In 2012, in the context of arguing for harm reduction strategies, Miller wrote that "nicotine ... is not particularly bad for you in the amounts delivered by cigarettes or smokeless products. The vast majority of the health risks from tobacco come from the burning and inhalation of smoke. Quitting tobacco altogether remains the ideal outcome, but switching to lower-risk products would be a boon to the health of smokers."

===Organic farming===
In a 2014 opinion piece in The Wall Street Journal, Miller disputes the notion that organic food production is a sustainable way to feed the planet’s expanding population. He argues that the available evidence does not support claims that organic farming improves nutritional intake, reduces vulnerability to climate change, or enhances biodiversity.

===Mehmet Oz===
In 2015, Miller coordinated a letter from a group of 10 physicians to Columbia University, demanding that Columbia's College of Physicians and Surgeons remove Mehmet Oz as a professor of surgery, alleging that Oz's public commentary on health issues had "misled and endangered" the public, and claiming that Oz showed "disdain for science and for evidence-based medicine... for personal financial gain." Oz defended his work, said that he lacked conflicts of interest, and questioned the motivations of Miller and his other critics, saying that they had "big ties to big industry." Columbia defended Oz, citing the principle of academic freedom and faculty members' freedom of expression.

==Selected publications==
Books
- Miller, Henry I. To America's Health: A Proposal to Reform the Food and Drug Administration. Stanford, Calif: Hoover Institution Press, 2000. ISBN 9780817999025
- Miller, Henry I. Policy Controversy in Biotechnology: An Insider's View. Austin, Tex: R.G. Landes, 1997. ISBN 9781570594083
- Miller, Henry I, and Gregory P. Conko. The Frankenfood Myth: How Protest and Politics Threaten the Biotech Revolution. Westport, Conn: Praeger, 2004. ISBN 0275978796
- Miller, Henry I. Is the Biodiversity Treaty a Bureaucratic Time Bomb? Stanford, Calif.: Hoover Institution on War, Revolution and Peace, Stanford University, 1994. ISBN 9780817956127

Research articles
- Penhoet, E. (1971). "RNA-dependent RNA polymerase in influenza virions" [The first description of this essential flu enzyme.]
- Miller, H.I. (1978). "An intervening sequence of the mouse beta-major globin gene shares extensive homology only with beta-globin genes"
- Miller, H.I. (1997). "A Model Protocol to Assess the Risk of Agricultural Introductions"
- Miller, Henry I. Germline Gene Therapy: Don't Let Good Intentions Spawn Bad Policy. Issues in Science & Technology, Spring 2016 (in press).
- Rappuoli, Rino (2002). "The intangible value of vaccination"
- Green, Melvin H. (1971). "Isolation of a polyoma-nucleoprotein complex from infected mouse-cell cultures"
- Miller, Henry I. (1973). "Ribonuclease H (Hybrid) in Escherichia coli IDENTIFICATION AND CHARACTERIZATION"

Articles and Op-Eds
- Henry I. Miller, "Genetic Catastrophes: A Tale of Science, Medicine and Suffering" Forbes. Mar. 23, 2016.
- John J. Cohrssen and Henry I. Miller, "The U.S. Is Botching the Zika Fight". Wall Street Journal., Mar. 13, 2016.
- Henry I. Miller, "What Politicians Should Learn About Vaccination,". . National Review. Sep. 19, 2015.
- Henry I. Miller and Drew L. Kershen. "The Colossal Hoax Of Organic Agriculture". Forbes. JUL 29, 2015.

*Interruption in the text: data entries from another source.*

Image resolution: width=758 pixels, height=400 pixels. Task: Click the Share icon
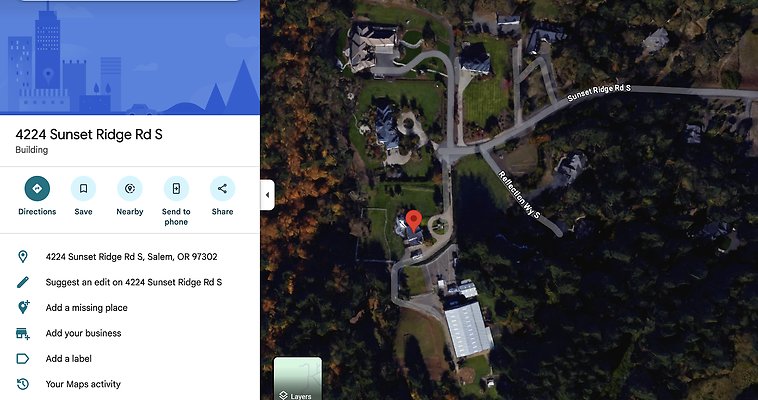pos(222,188)
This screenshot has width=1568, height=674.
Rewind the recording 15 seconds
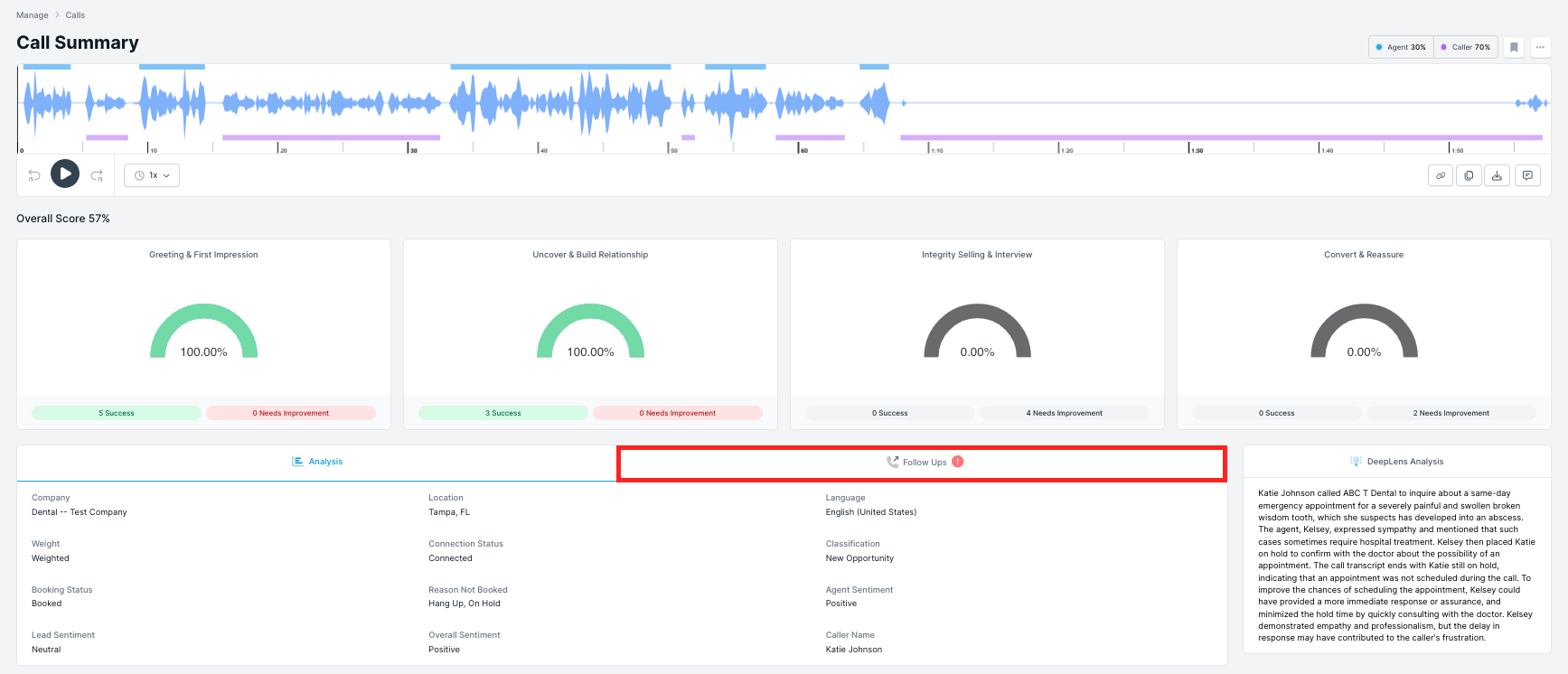click(34, 175)
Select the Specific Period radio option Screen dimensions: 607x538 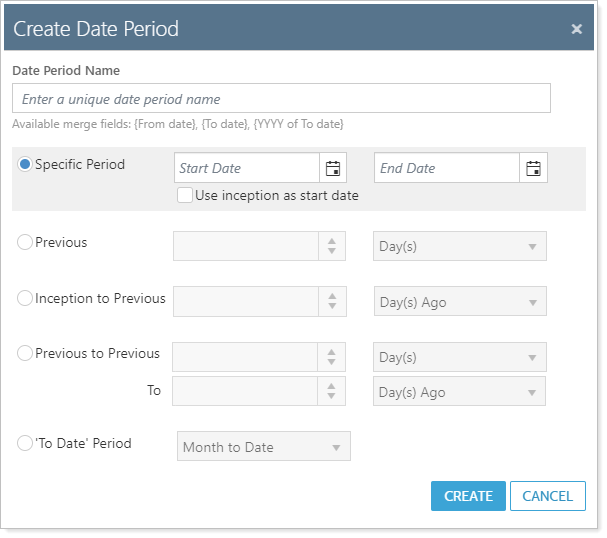point(26,164)
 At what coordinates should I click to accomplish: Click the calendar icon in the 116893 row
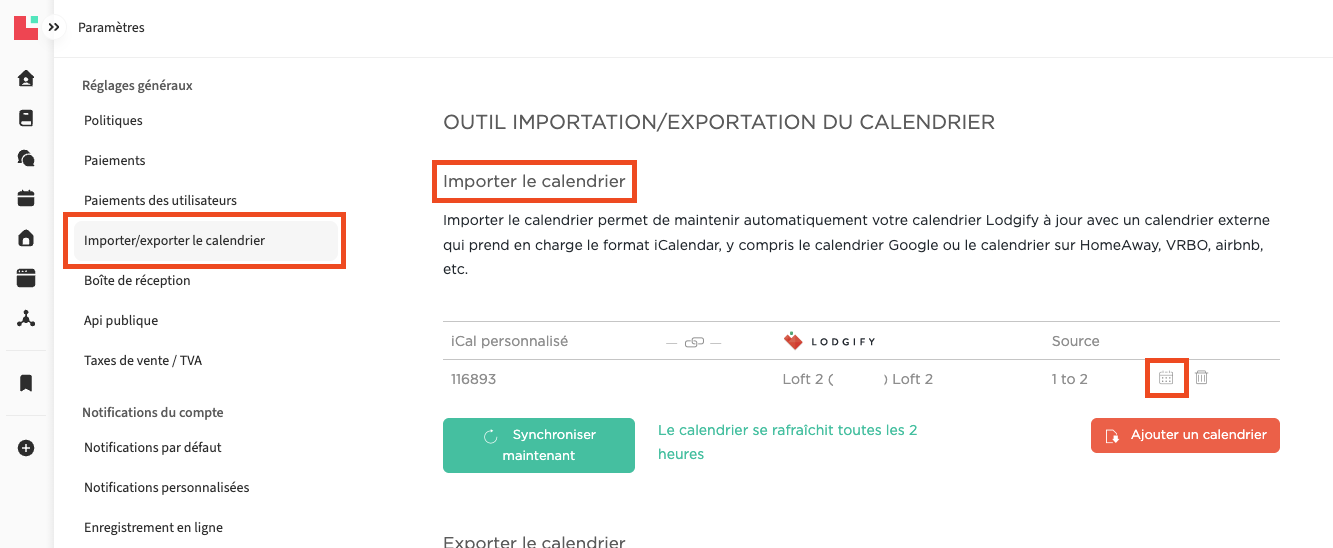point(1166,378)
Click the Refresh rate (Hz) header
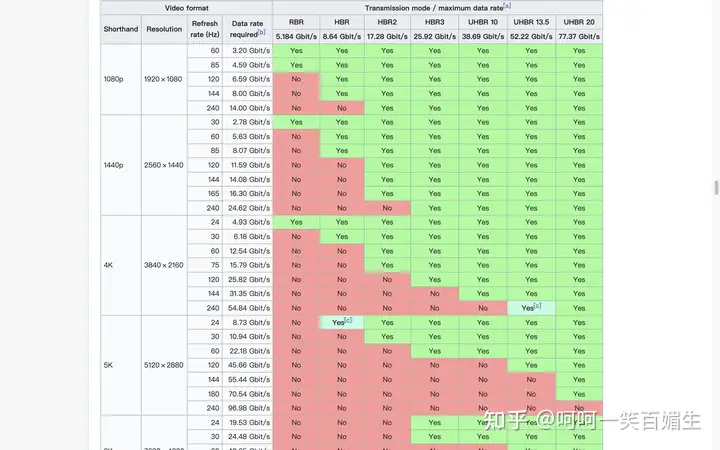This screenshot has width=720, height=450. click(205, 29)
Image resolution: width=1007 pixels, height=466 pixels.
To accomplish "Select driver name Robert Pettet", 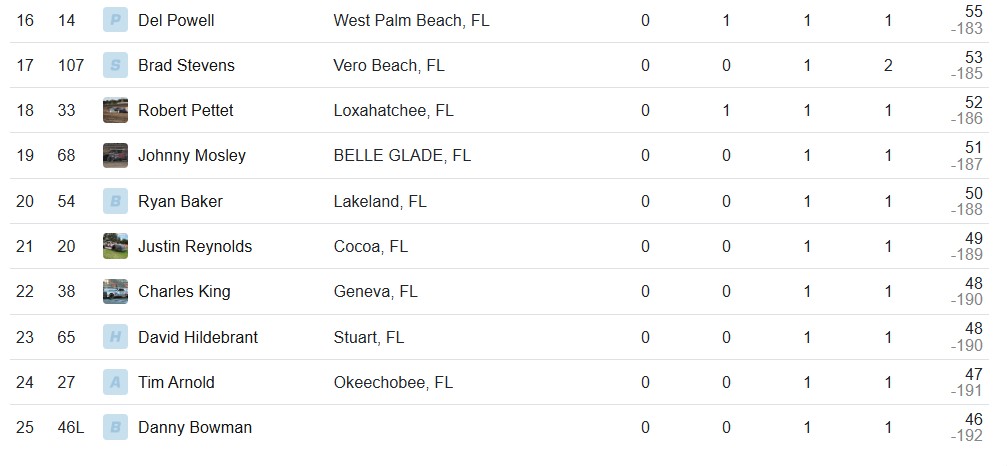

He is a columnist for Project Syndicate, which translates his articles into as many as 12 languages and submits them to its syndicate of more than 500 newspapers and other publications.

Miller regularly appears on the nationally syndicated radio programs of John Batchelor and Lars Larson.

==Awards==
- Henry I. Miller award for Excellence in Public Health Education, from the American Council on Science and Health in 2008.
- One of Scientific American's Worldview 100

Described as a "vocal proponent of the free market", he was shortlisted in 2006 (in the Society and ethics category) by the editors of "Nature Biotechnology" as one of the people who had made the "most significant contributions" to biotechnology during the previous decade.